Michael K. Young
Rocky Mountain Research Station
800 East Beckwith Avenue
Missoula, Montana 59807
[headings title="Outline" size="50" level="3"]
The Yellowstone cutthroat trout (Oncorhynchus clarki bouvieri) is a member of the Salmonidae, the family of trout, salmon, grayling, and whitefish. This subspecies was first described by C. E. Bendire in 1882 based on a sample from a disjunct population in Waha Lake, Idaho (Behnke 1992), but many explorers had made earlier observations of this subspecies in Montana and Wyoming (May 1996). Native Americans undoubtedly recognized this species for much longer.
The Yellowstone cutthroat trout is visually distinguished from other trout species by its two prominent red slashes on the lower jaw, and from other cutthroat trout subspecies by its medium-large, black spots that tend to be concentrated posteriorly and its drab brownish, yellowish, or silvery coloration, with brighter colors generally absent even in mature fish (Behnke 1992; Baxter and Stone 1995).

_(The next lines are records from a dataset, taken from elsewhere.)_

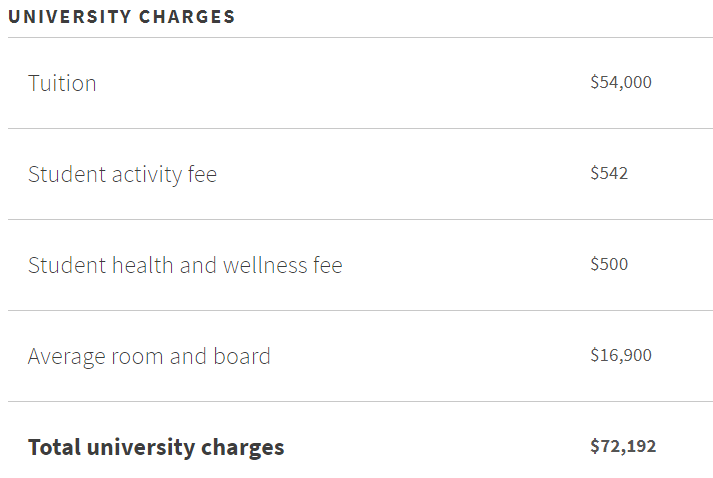
Task: Click the Student health and wellness fee label
Action: [x=185, y=265]
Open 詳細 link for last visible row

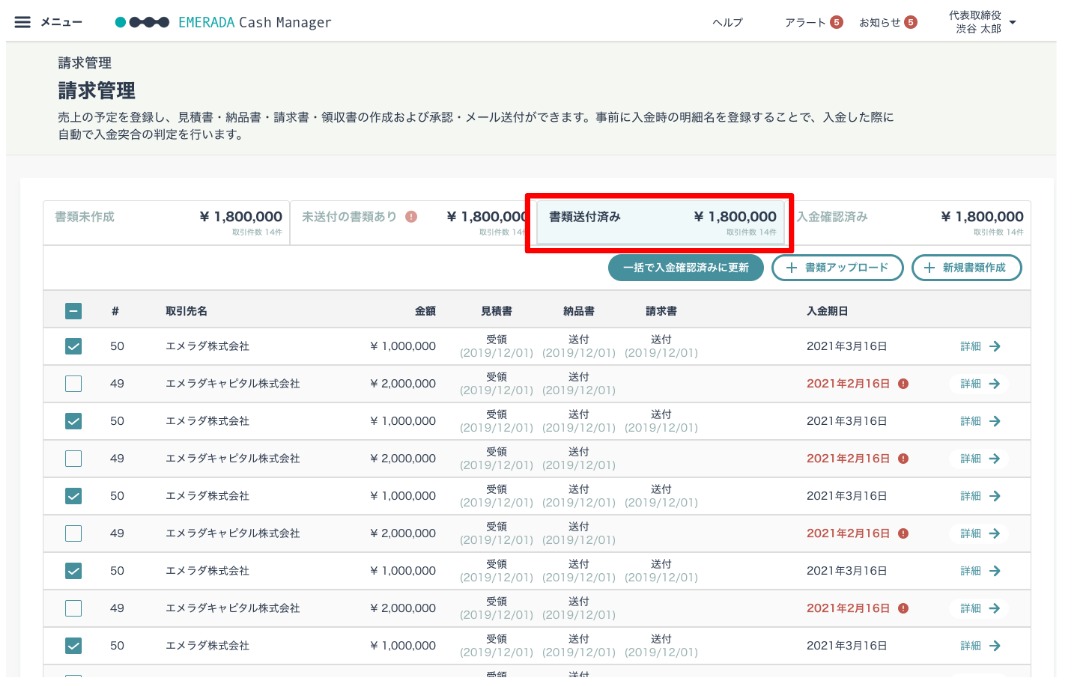point(980,646)
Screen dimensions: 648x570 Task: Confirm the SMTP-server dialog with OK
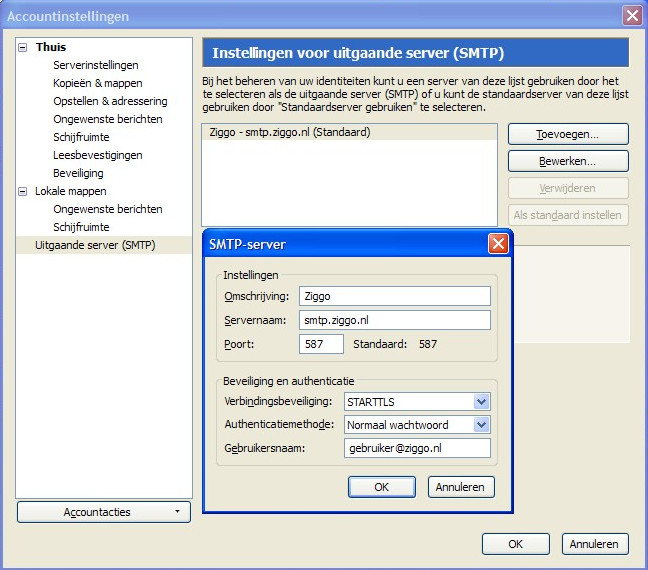[381, 487]
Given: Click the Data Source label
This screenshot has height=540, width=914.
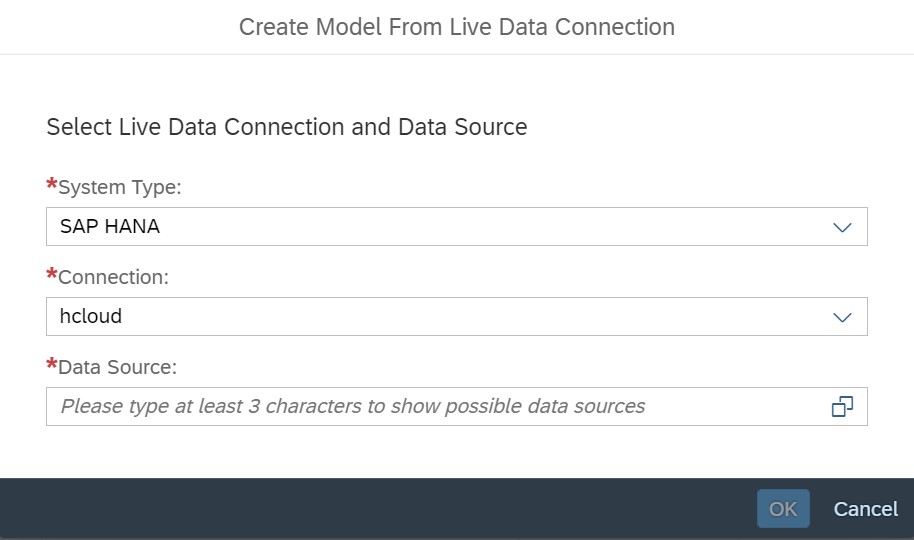Looking at the screenshot, I should (x=117, y=367).
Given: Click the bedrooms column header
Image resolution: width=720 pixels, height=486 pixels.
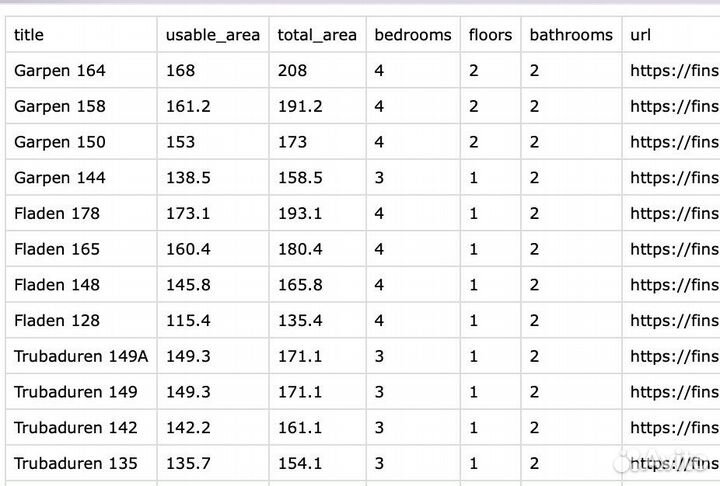Looking at the screenshot, I should coord(412,35).
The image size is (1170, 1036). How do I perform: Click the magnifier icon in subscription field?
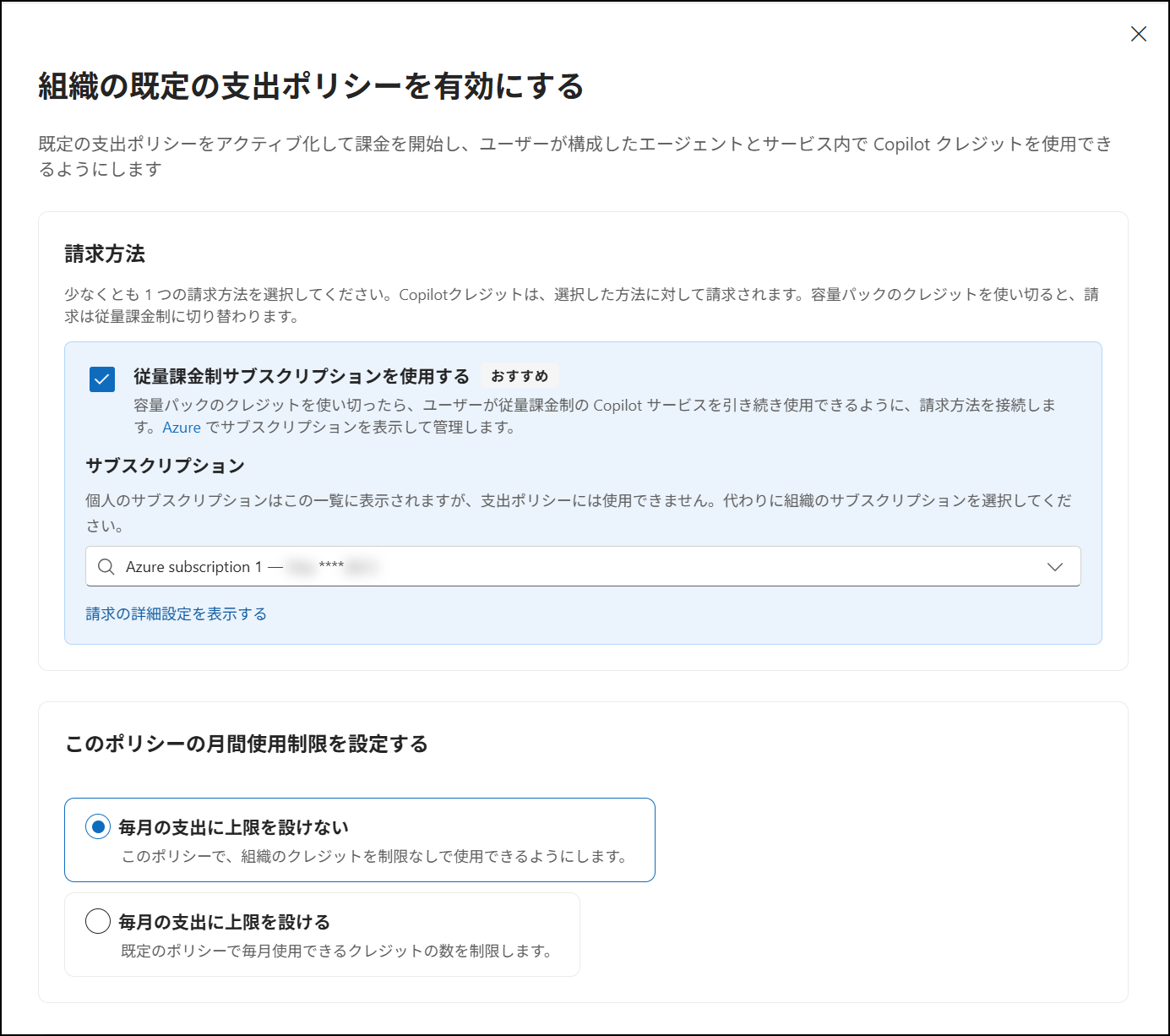tap(106, 567)

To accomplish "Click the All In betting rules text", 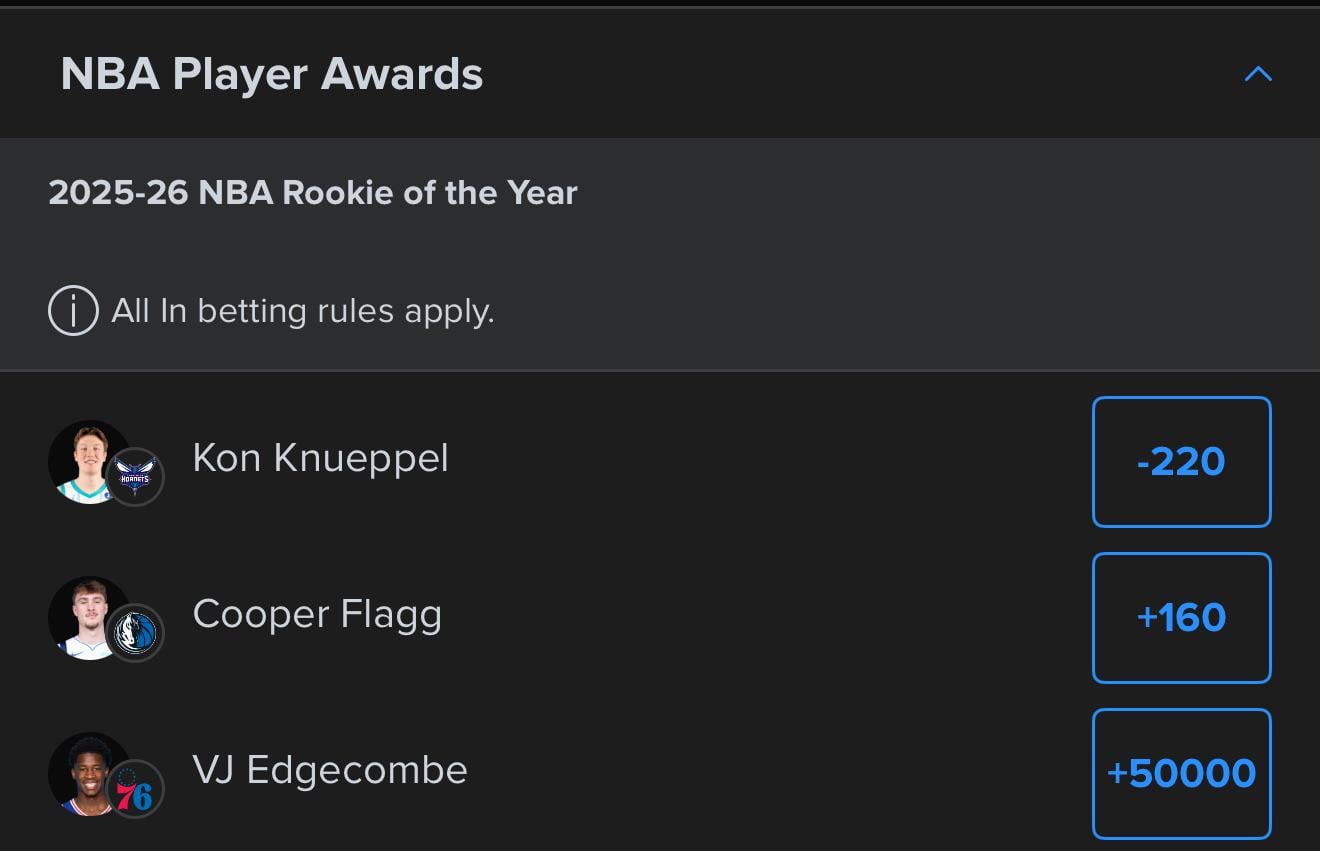I will tap(303, 311).
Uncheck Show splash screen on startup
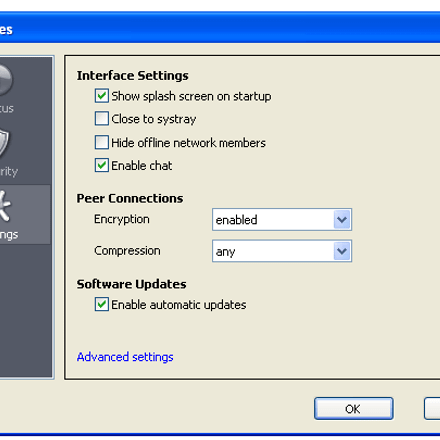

The relation of Yellowstone cutthroat trout to Snake River fine-spotted cutthroat trout O. c. spp. is problematic. Early genetic analyses could not distinguish these subspecies (Loudenslager and Kitchin 1979; Leary et al. 1987), but recent attempts have been more successful (Kruse 1995). Behnke (1992) contended that the Snake River fine-spotted cutthroat trout constituted a separate subspecies as a consequence of its distinctive appearance, unsurprisingly, caused by an abundance of ground-pepper-sized spots and its novel life history involving extensive movement among spring streams, small tributaries, and large rivers in a geologically young basin (Kiefling 1978). Regardless, it has never been formally recognized and is often considered synonymous with Yellowstone cutthroat trout (e.g., for purposes of federal listing; Dufek et al. 1999).
Within its historical range, this subspecies is considered a "species of special concern" or a "sensitive species" by many state and federal natural resource agencies and organizations, including the Montana Department of Fish, Wildlife and Parks, Region 1 of the U.S. Forest Service, the American Fisheries Society, and the Montana Natural Heritage Program (Johnson 1987; Gresswell 1995; Wyoming Game and Fish Department 2000; Montana Natural Heritage Program 2001). In 1998, it was petitioned for listing as a threatened species under the Endangered Species Act (Biodiversity Legal Foundation et al. 1998), but this petition was rejected in February 2001 (U.S. Fish and Wildlife Service 2001).
Concerns about the decline of Yellowstone cutthroat trout have led to a number of status and distribution reports (e.g., Hanzel 1959; Hadley 1984; Thurow et al. 1988, 1997; Varley and Gresswell 1988; Behnke 1992; Gresswell 1995; May 1996; May 1998; Anonymous 1999; Dufek et al. 1999).
Historical and Current Distribution
Historically, Yellowstone cutthroat trout were believed to have occupied much of the Yellowstone River basin, including portions of the Clarks Fork of the Yellowstone River, Bighorn River, and Tongue River basins in Montana and Wyoming, and parts of the Snake River basin in Wyoming, Idaho, Utah, and Nevada (Figure 1; Behnke 1992). The lower portions of some main-stem rivers e.g., the Tongue River, may have been too warm to support populations.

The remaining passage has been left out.